**Study text**

##############################

Defining Formulas by Referencing Cells
Once you have defined row/column headers, you can define aggregation formulas. These formulas summarize (sum, count, average, etc.) data returned by the data source for a given row header element and/or column header element. For example, you can count the number of customers within each city and each state.
Walkthrough
Consider the table you designed in the Expansion Hierarchies section, which contains a listing of states and cities. You will now add formulas to count the number of customers within each city and each state. To do this, you will use cell referencing to aggregate data for a specific city and state.
Note: Do NOT set the cells to expand. The formula will automatically be calculated for each cell of the expanding “st” and “ct” cells.
1. Add the following formulas to cell[1,1] (second row, second column) and cell[2,1] (third row, second column), respectively
cell[1,1]: count(q['customer_id@state:$st'])
cell[2,1]: count(q['customer_id@city:$ct'])

For more details on extracting data from a query result set, see Formula Tables in Report Scripting.
The formula q['customer_id@state:$st'] returns an array of all the 'customer_id' records where the corresponding 'state' record is equal to '$st' ('$st' refers to the current value of the expanding cell 'st'). The count() formula counts the number of elements in this array.
2. Preview the report and notice the counts. You can verify them by inspecting the output of the base query.

##############################

**Entries supplied**
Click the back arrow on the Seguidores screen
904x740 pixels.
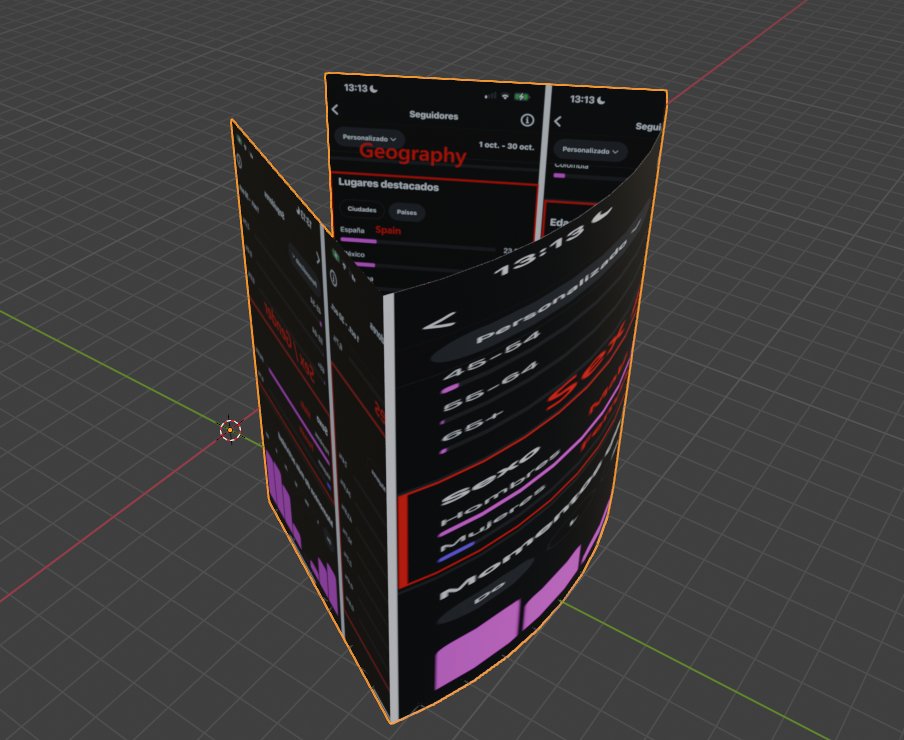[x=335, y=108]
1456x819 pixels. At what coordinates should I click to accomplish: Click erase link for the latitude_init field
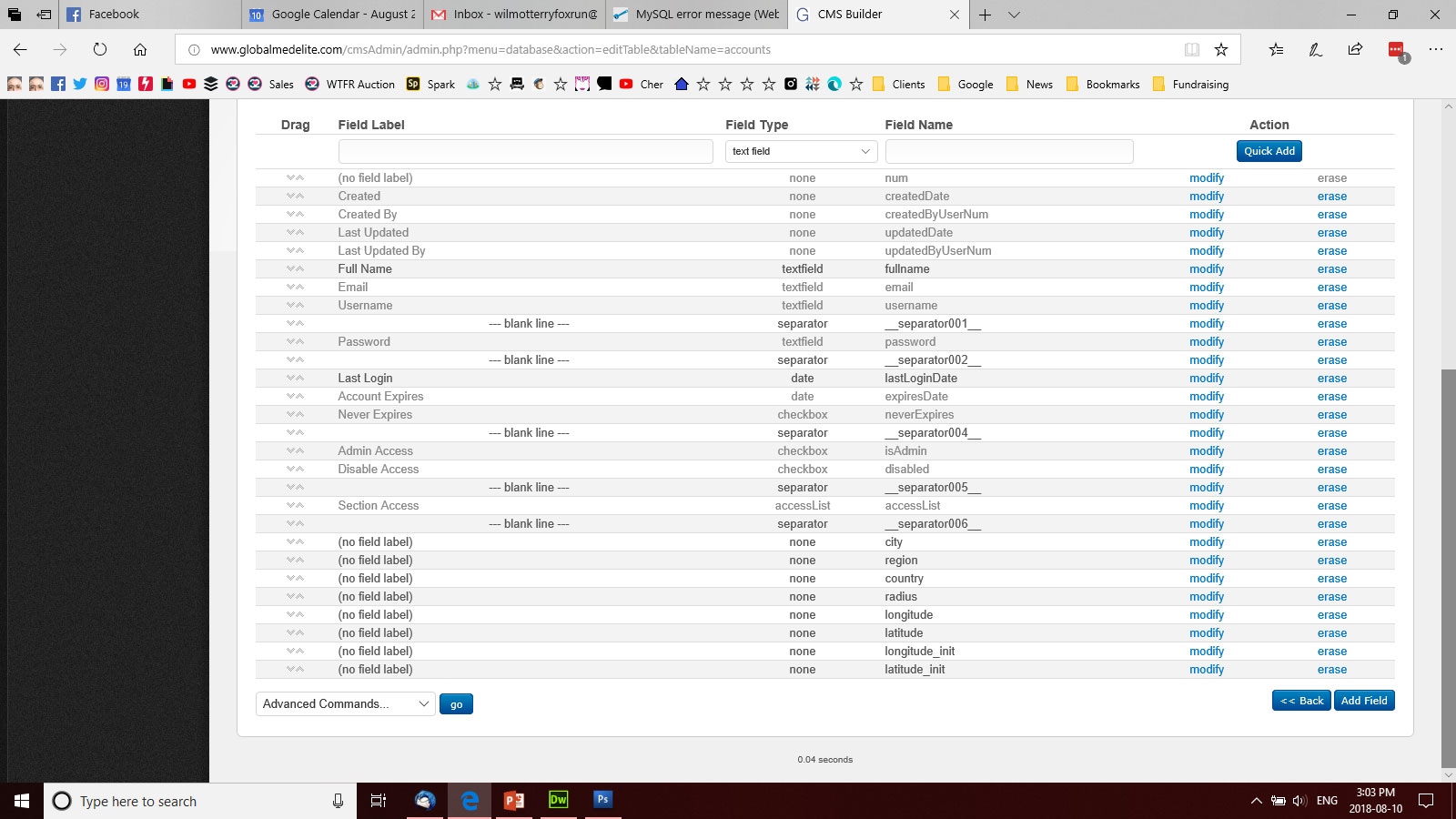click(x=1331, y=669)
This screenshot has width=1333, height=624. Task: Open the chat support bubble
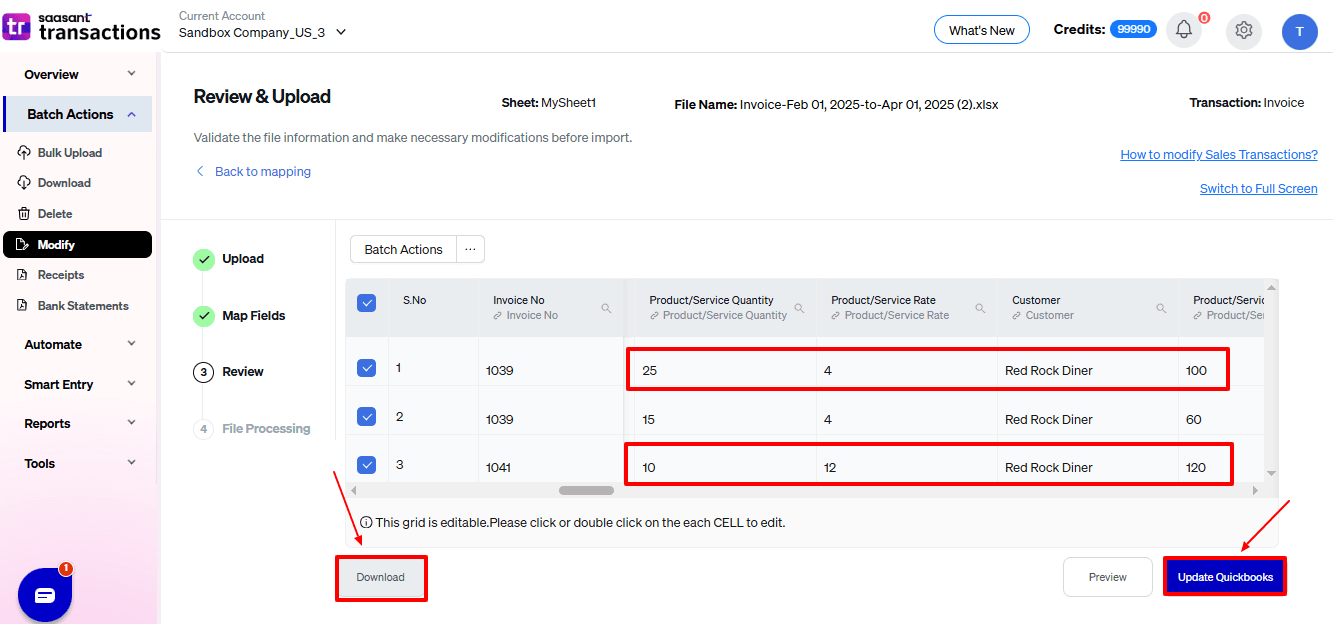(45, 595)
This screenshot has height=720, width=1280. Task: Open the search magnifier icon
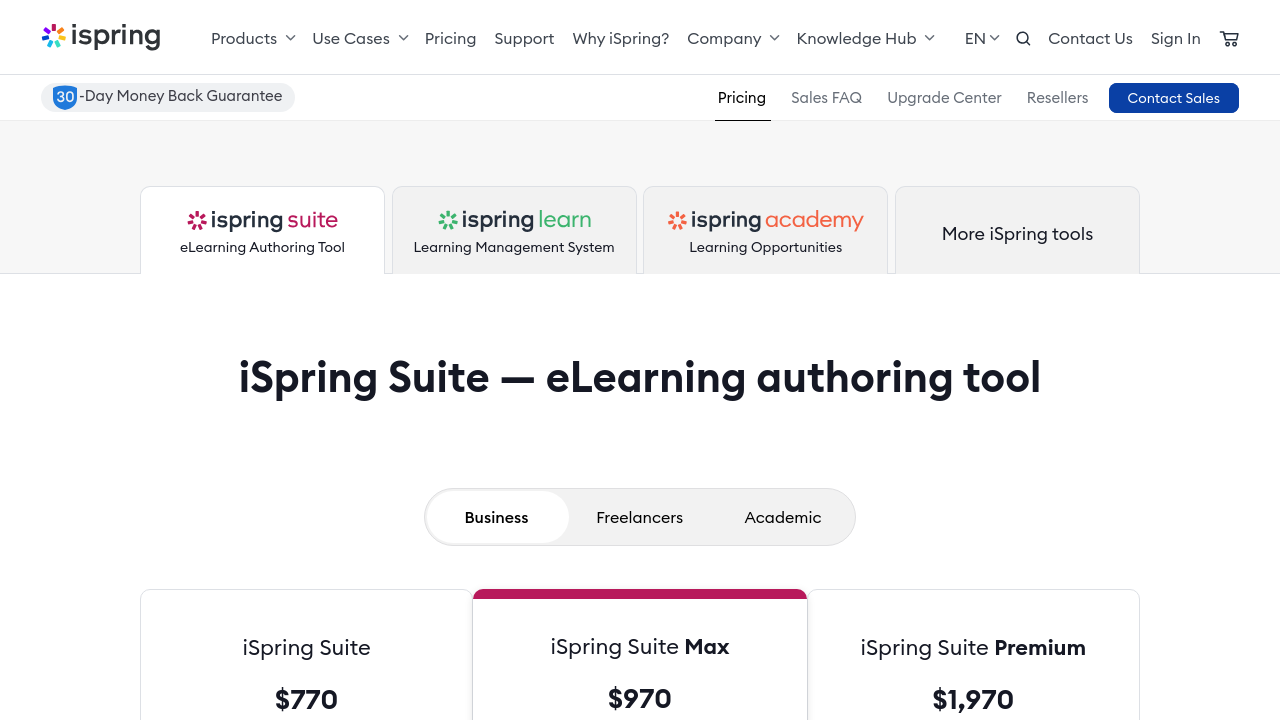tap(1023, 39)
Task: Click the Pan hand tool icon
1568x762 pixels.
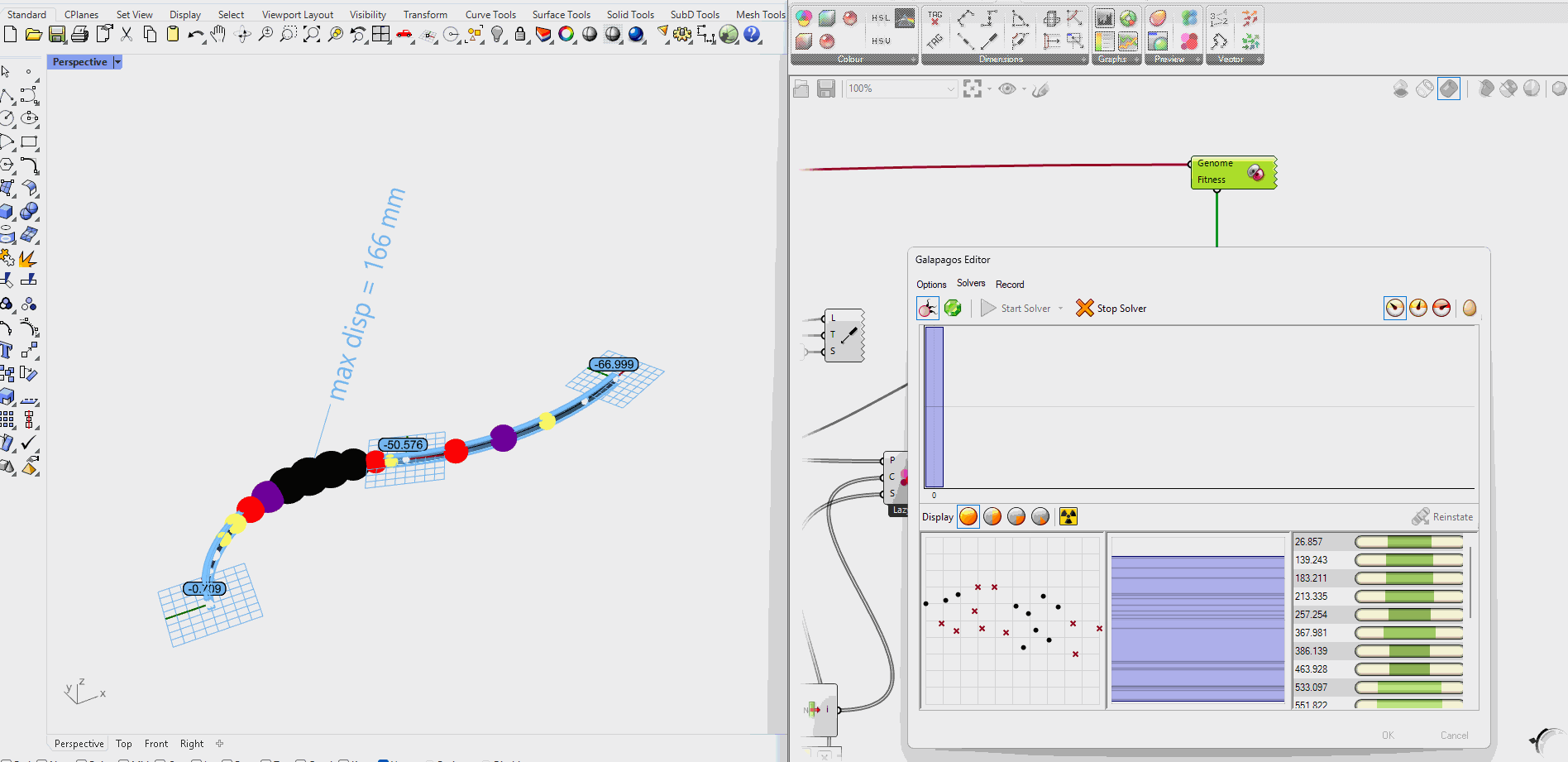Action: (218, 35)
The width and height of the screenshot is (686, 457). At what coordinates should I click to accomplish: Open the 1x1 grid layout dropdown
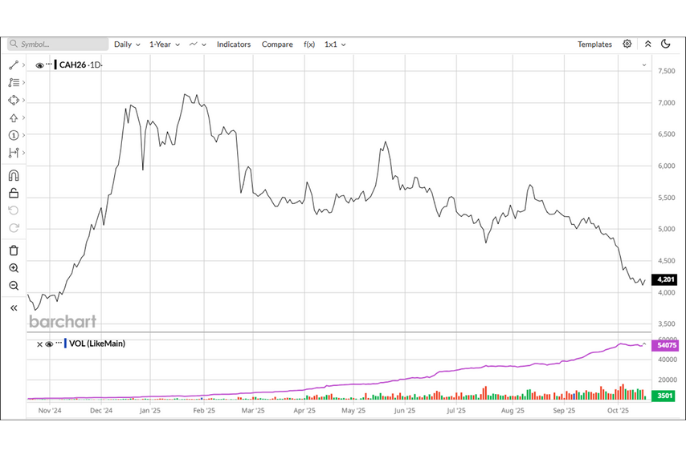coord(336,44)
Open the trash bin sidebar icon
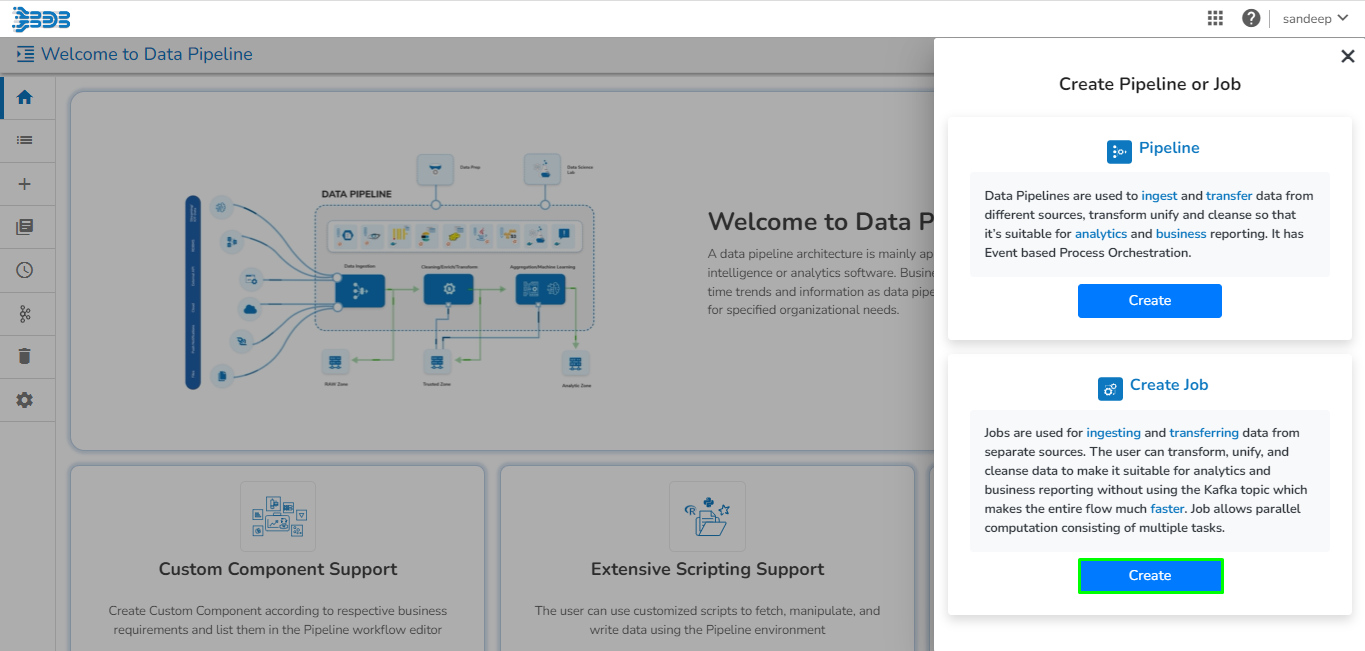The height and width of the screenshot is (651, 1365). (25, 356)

##############################

**Tasks to complete**
(1) In the cell-referencing walkthrough, reproduce word for word the passage that begins at the words "Note: Do NOT" and stops after the words "cell[1,1]: count(q['customer_id@state:$st'])".
(2) Which field names appear inside the q[...] expressions in the cell-referencing walkthrough?

**Responses in order**
(1)
Note: Do NOT set the cells to expand. The formula will automatically be calculated for each cell of the expanding “st” and “ct” cells.
1. Add the following formulas to cell[1,1] (second row, second column) and cell[2,1] (third row, second column), respectively
cell[1,1]: count(q['customer_id@state:$st'])

(2) customer_id, state, city